What the task requires:
Every line below is to be set down again exactly; any image stays out.

Provided records:
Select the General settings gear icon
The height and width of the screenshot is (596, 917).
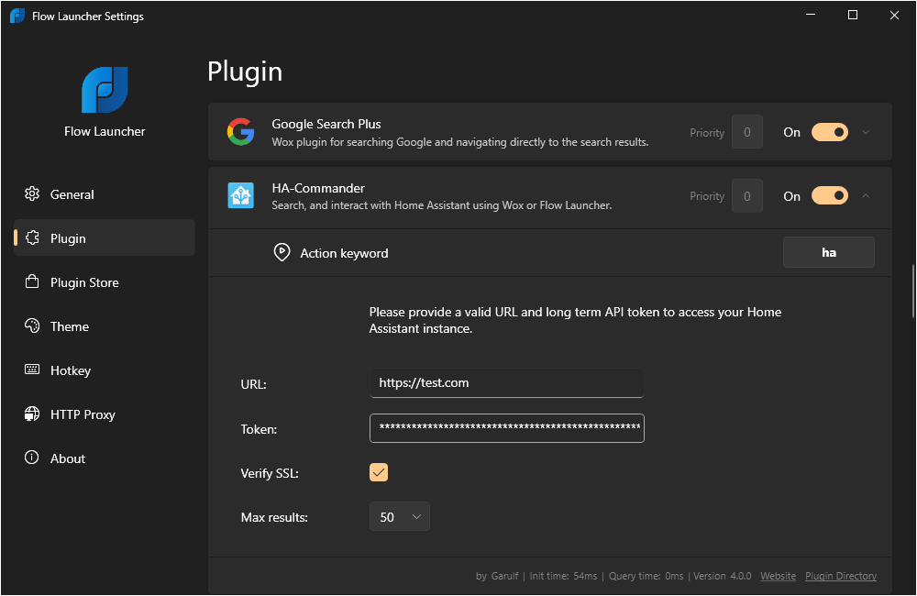33,194
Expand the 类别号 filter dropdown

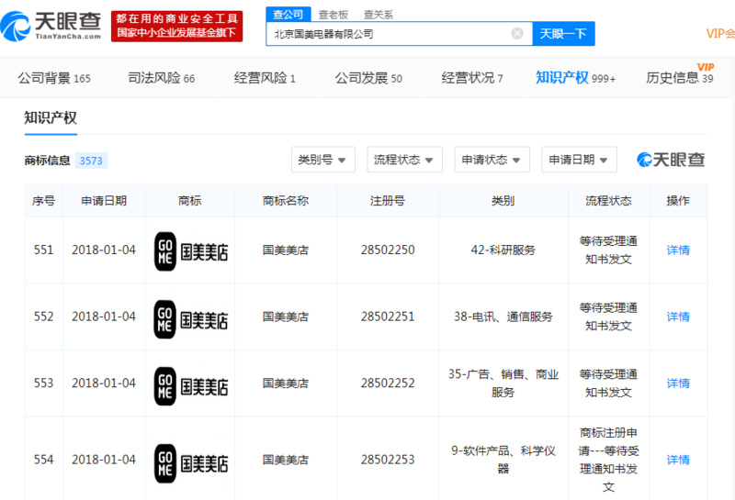point(322,160)
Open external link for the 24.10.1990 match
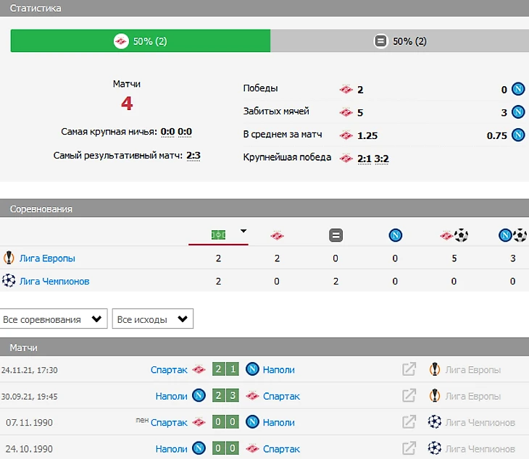The height and width of the screenshot is (459, 529). 409,448
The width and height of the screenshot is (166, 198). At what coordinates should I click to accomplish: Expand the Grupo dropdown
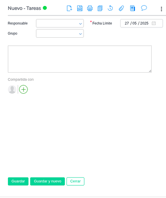[x=60, y=33]
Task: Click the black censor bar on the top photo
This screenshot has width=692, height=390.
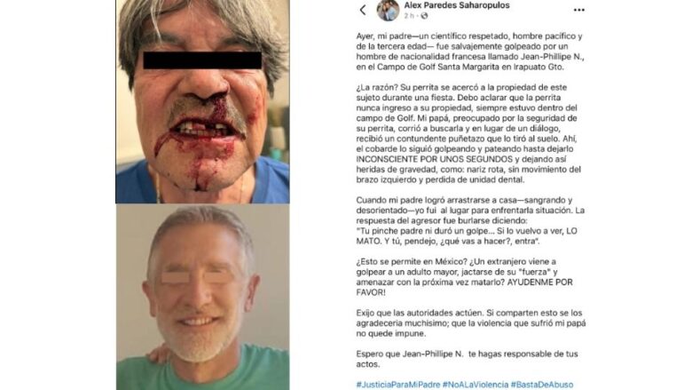Action: click(202, 60)
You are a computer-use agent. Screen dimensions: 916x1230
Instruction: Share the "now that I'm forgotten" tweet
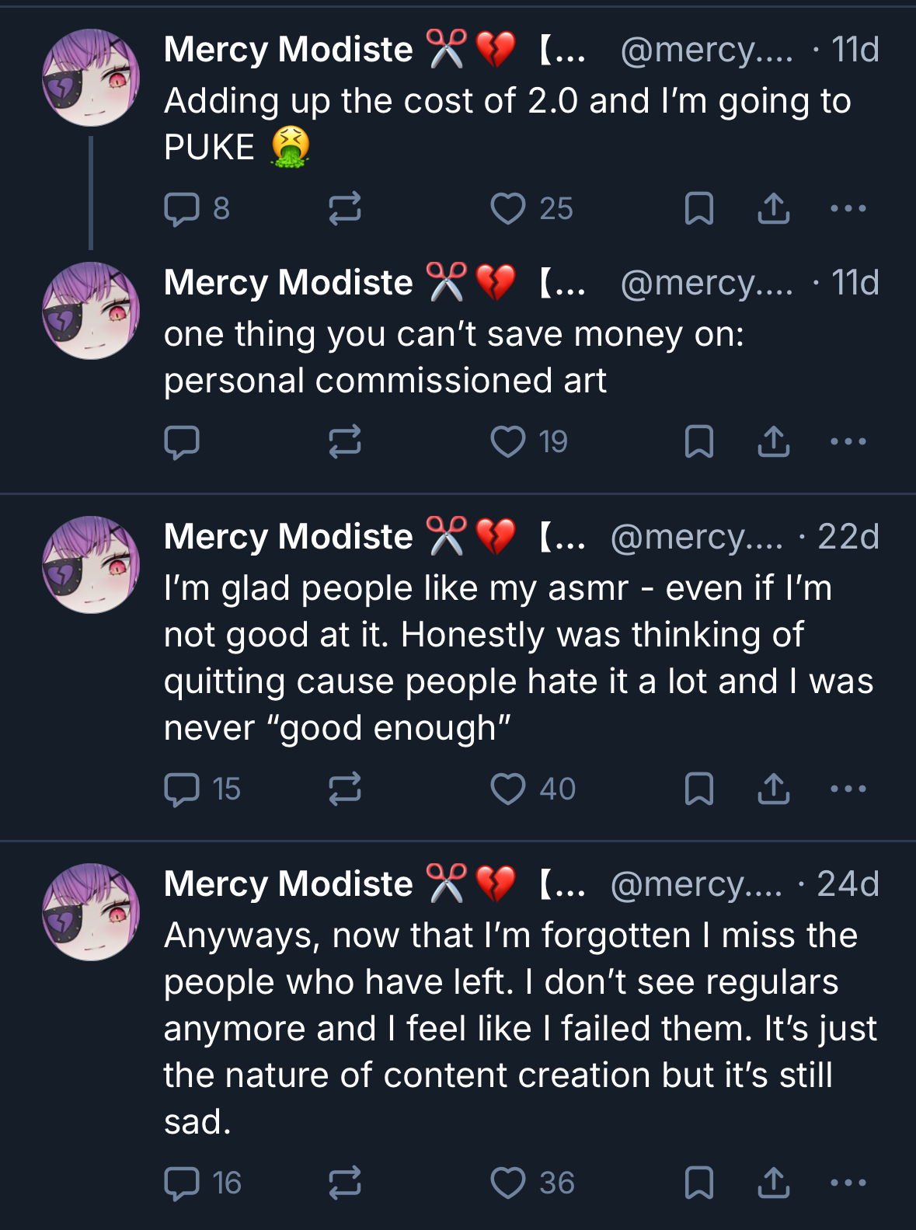773,1183
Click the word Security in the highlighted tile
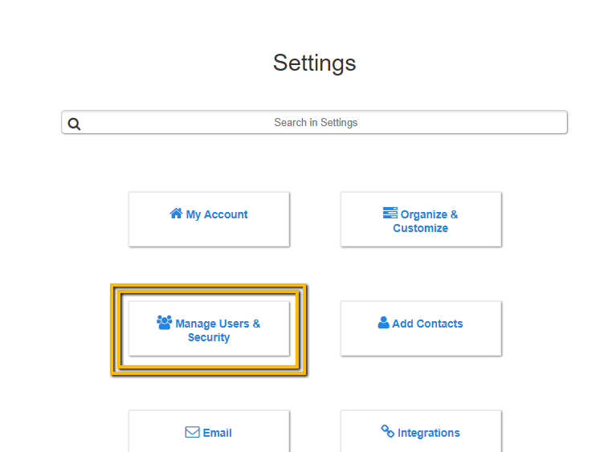This screenshot has width=612, height=452. (209, 338)
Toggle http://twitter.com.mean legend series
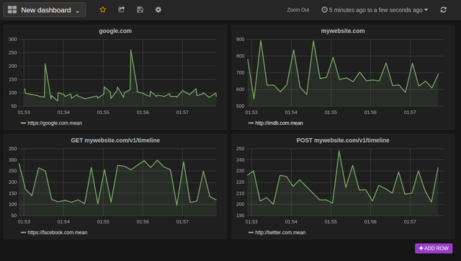This screenshot has height=261, width=461. pyautogui.click(x=280, y=232)
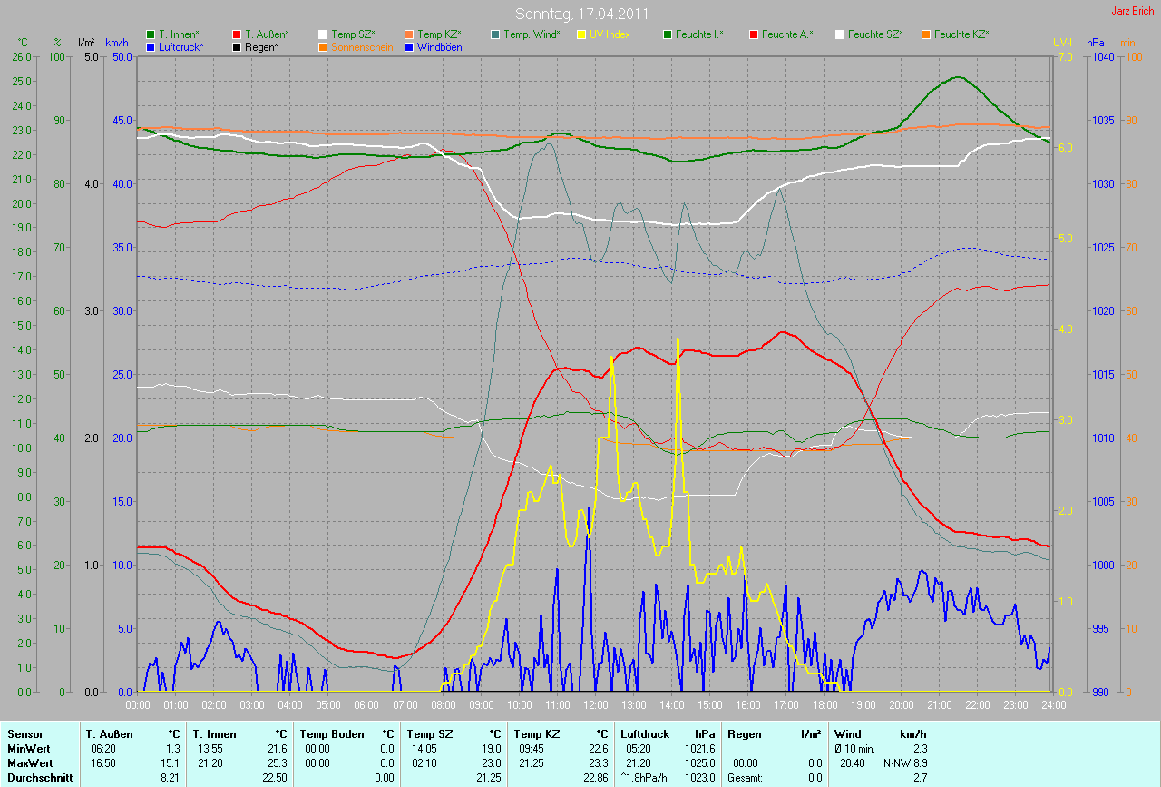Click the red T. Außen legend swatch
The width and height of the screenshot is (1161, 787).
(x=237, y=34)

Exercise result:
Select the General settings gear icon
The height and width of the screenshot is (596, 917).
33,194
Expand the 类别号 filter dropdown

point(322,160)
Open external link for the 24.10.1990 match
The height and width of the screenshot is (459, 529). 409,448
The width and height of the screenshot is (166, 198). At what coordinates should I click to accomplish: Expand the Grupo dropdown
[x=60, y=33]
Task: Click the black censor bar on the top photo
This screenshot has width=692, height=390.
Action: click(202, 60)
You are a computer-use agent. Screen dimensions: 916x1230
Instruction: Share the "now that I'm forgotten" tweet
773,1183
Click the word Security in the highlighted tile
This screenshot has width=612, height=452. (209, 338)
Toggle http://twitter.com.mean legend series
This screenshot has height=261, width=461. pyautogui.click(x=280, y=232)
Click the red T. Außen legend swatch
The width and height of the screenshot is (1161, 787).
(x=237, y=34)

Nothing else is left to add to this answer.